The puzzles in this game are likely to prove frustrating to some--it is not the type of inventory-fest that Moai Better Blues was, but some guesswork will be required because the framework of multiple puzzles is just flat-out confusing. I had two puzzles in particular that I was greatly annoyed and deceived by while attempting to solve them, though both made sense in retrospect. Theoretically, the in-game hint system should be able to assist with this but with this episode it isn't just "not helpful enough" as it sometimes was last episode--it can be directly misleading. In the midst of solving one major puzzle, while walking down the main sidewalk I was specifically told by Max to drive back to Stuttgart, even though the only interaction I had left to complete was in the area I was already in. Telltale also seems to have fallen in love with the red herring item; count me among those who see no real benefit gained from picking up inventory items that not only have no use in the game, but don't even encounter a situation where they potentially could have use.

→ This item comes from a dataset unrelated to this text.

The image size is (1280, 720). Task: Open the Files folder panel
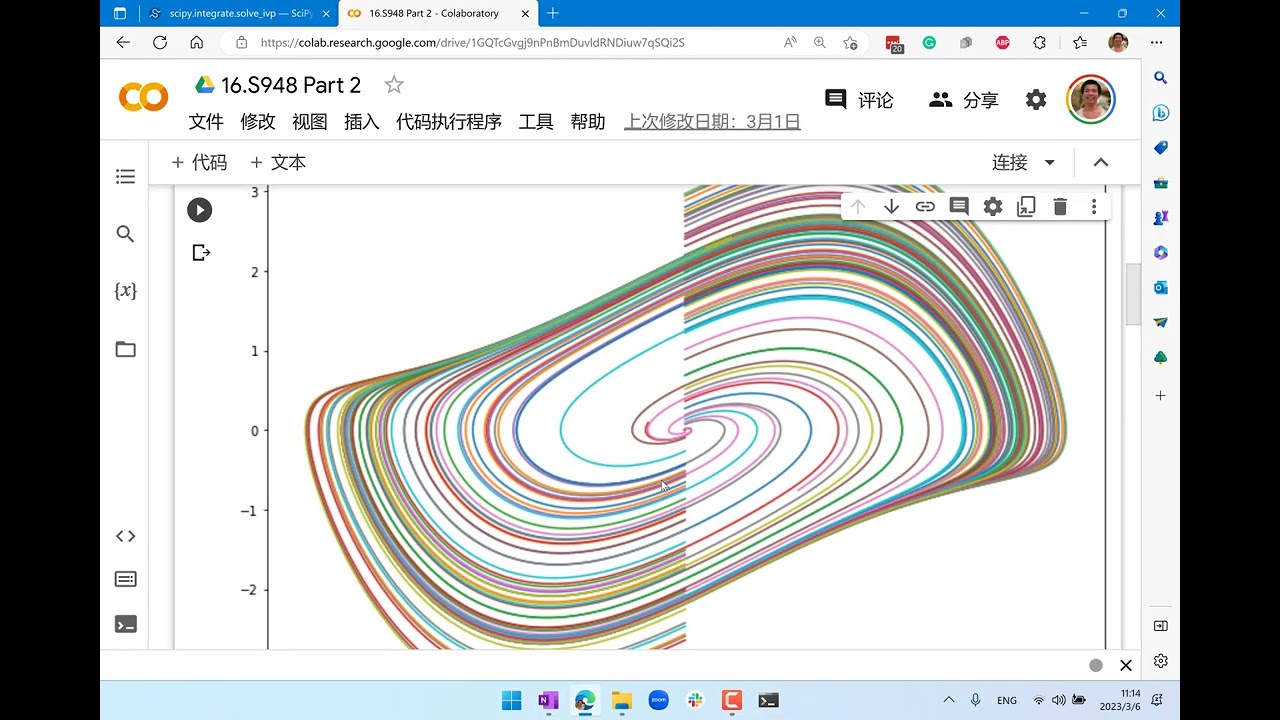[125, 349]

Even the optimal solution to the puzzles, though, still requires an excessive amount of driving between locations, and while the driving/parking animations are always impressive, they begin to become little more than an artificial playing time increase after a while. This season's games are already consistently longer than last season's, so it seems that an effort should be made to reduce the unnecessary travel time. Even with Sam's ability to run, the walk to the beloved DeSoto is often a long and aggravating one.

A cynical reviewer working on the sliding Sam & Max scale would probably give this game a 3.5, but even on their worst day, Sam & Max still bring plenty of technical excellence and creativity to the table, and I have to admit that despite the weaknesses in dialogue and the dramatic change in tone, I am in love with the fresh ideas that are displayed and continually impressed with the clever re-use of past supporting characters. There are plenty of references to prior events to reward the loyal player, and yet no major events hinge on knowledge of what has come before. This is a rewarding and enjoyable game, but not the best introduction to this franchise yet--that designation still belongs to Ice Station Santa in my book. At least I can say something that I haven't yet said to date--the ending makes me extremely interested to know where the story is going now, and with only thirty days between episodes, it won't be a long wait to find out.